Improving ovarian cancer segmentation accuracy with transformers through AI-guided labeling

Abstract: Transformer models have demonstrated the capability to produce highly accurate segmentation of organs and tumors. However, model training requires high-quality curated datasets to ensure robust generalization to unseen datasets. Hence, we developed an AI guided approach to assist with radiologist tumor delineation of partially segmented computed tomography datasets containing primary (adnexa) tumors and metastatic (omental) implants. AI guidance was implemented by training a 2D multiple resolution residual network trained with a dataset of 245 contrast-enhanced CTs with partially segmented examples. The same dataset curated through AI guidance was then used to refine two pretrained transformer models called SMIT and Swin UNETR. The models were independently tested on 71 publicly available multi-institutional 3D CT datasets. Segmentation accuracy was computed using the Dice similarity coefficient metric (DSC), average symmetric surface distance (ASSD), and the relative volume difference (RVD) metrics.
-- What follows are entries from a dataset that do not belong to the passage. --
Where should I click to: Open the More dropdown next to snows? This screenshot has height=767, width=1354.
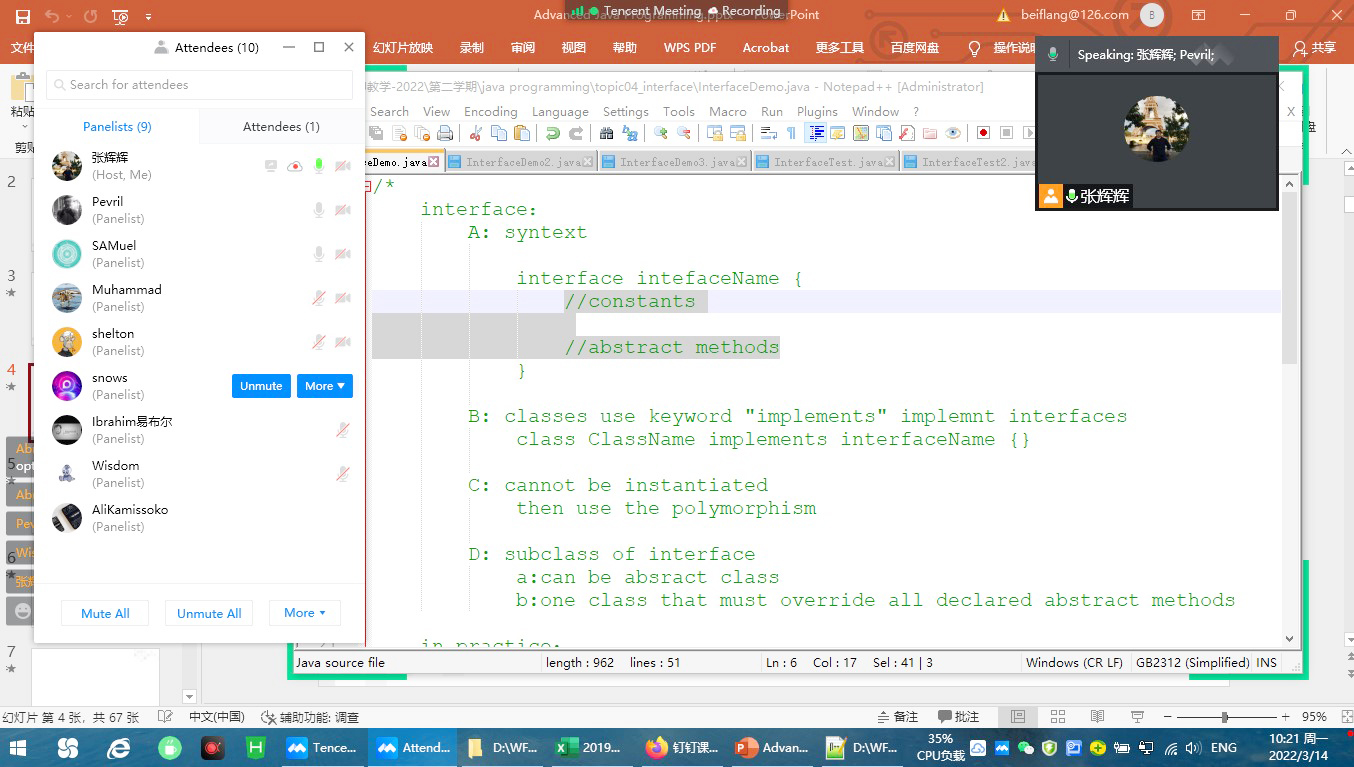[x=324, y=386]
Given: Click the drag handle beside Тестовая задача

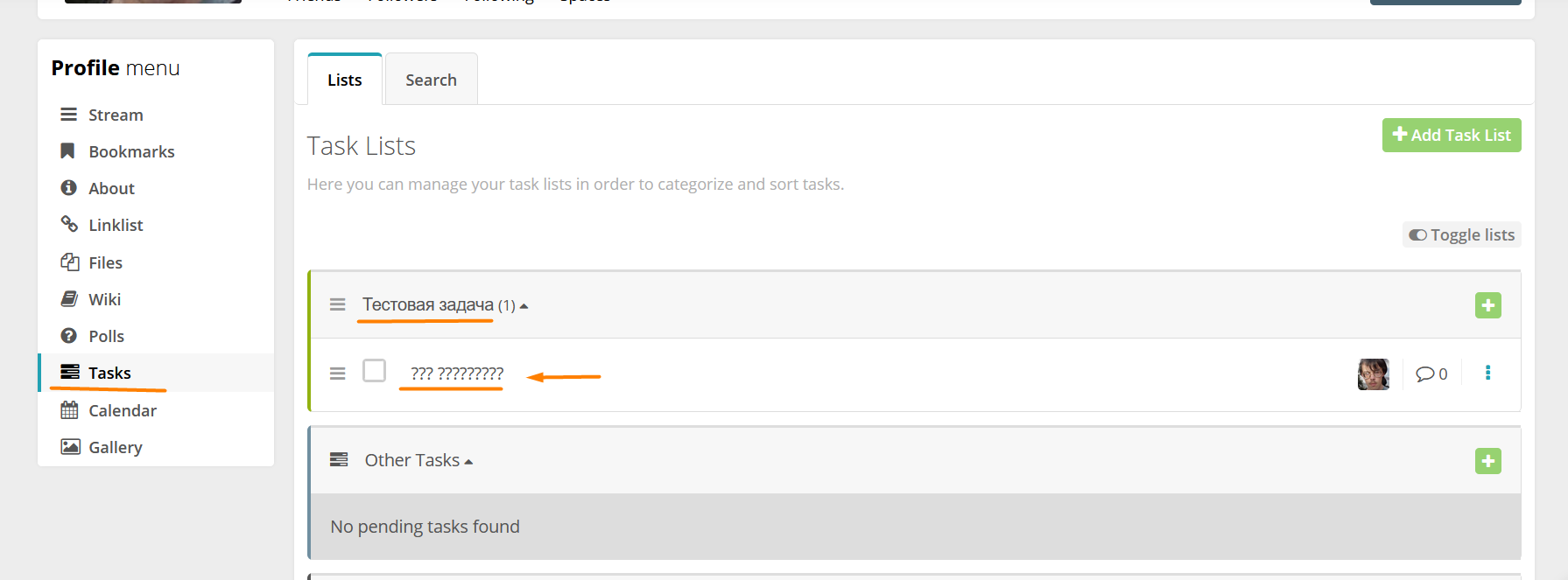Looking at the screenshot, I should point(338,304).
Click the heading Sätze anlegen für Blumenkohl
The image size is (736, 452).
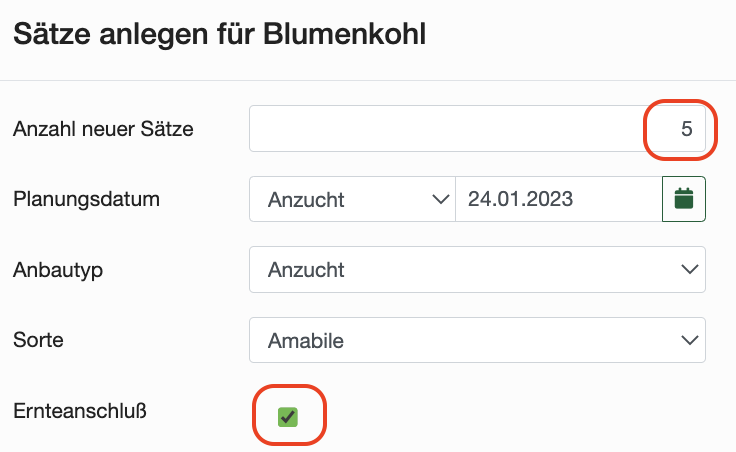point(220,34)
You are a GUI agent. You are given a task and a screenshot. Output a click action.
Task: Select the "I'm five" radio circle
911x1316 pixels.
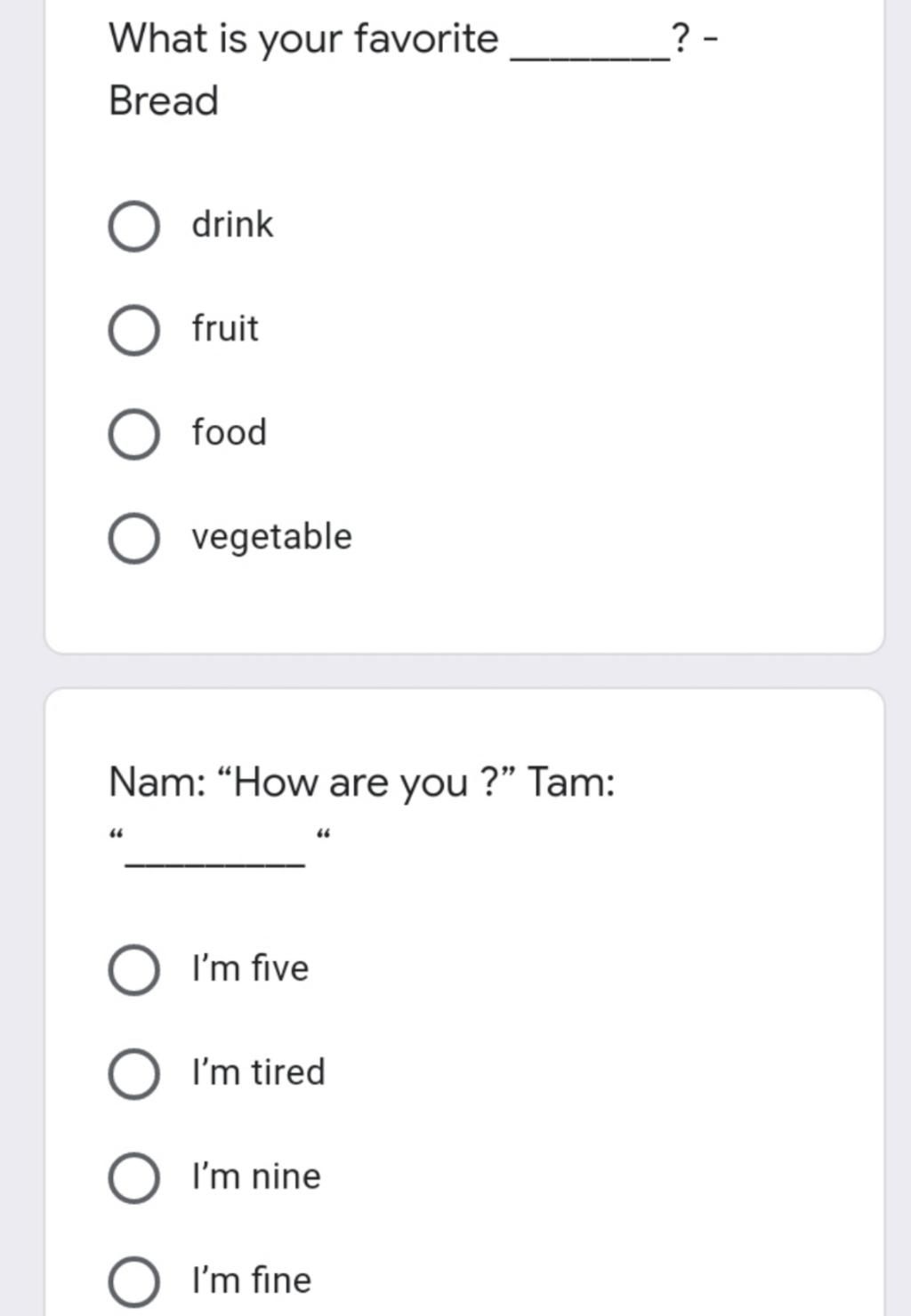coord(134,969)
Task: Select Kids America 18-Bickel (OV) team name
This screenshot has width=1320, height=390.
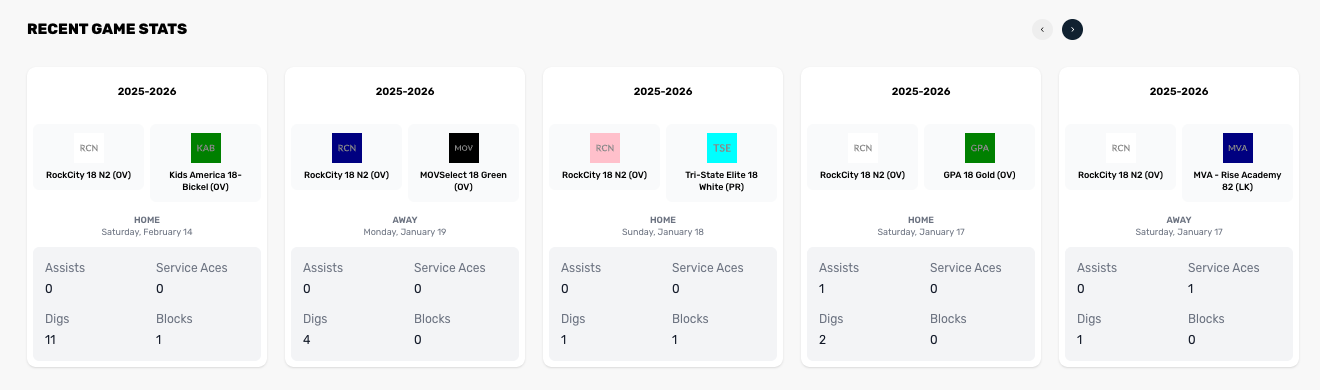Action: (x=206, y=181)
Radiomic features reproducibility was assessed using the concordance correlation coefficient (CCC). Training with AI-guided segmentations significantly improved the accuracy of both SMIT (p = 6.2e-5) and Swin UNETR (p = 2e-4) models compared with using a partially delineated training dataset. Furthermore, SMIT-generated segmentations resulted in more reproducible features compared to Swin UNETR under multiple feature categories. Our results show that AI-guided data curation provides a more efficient approach to train AI models and that AI-generated segmentations can provide reproducible radiomics features.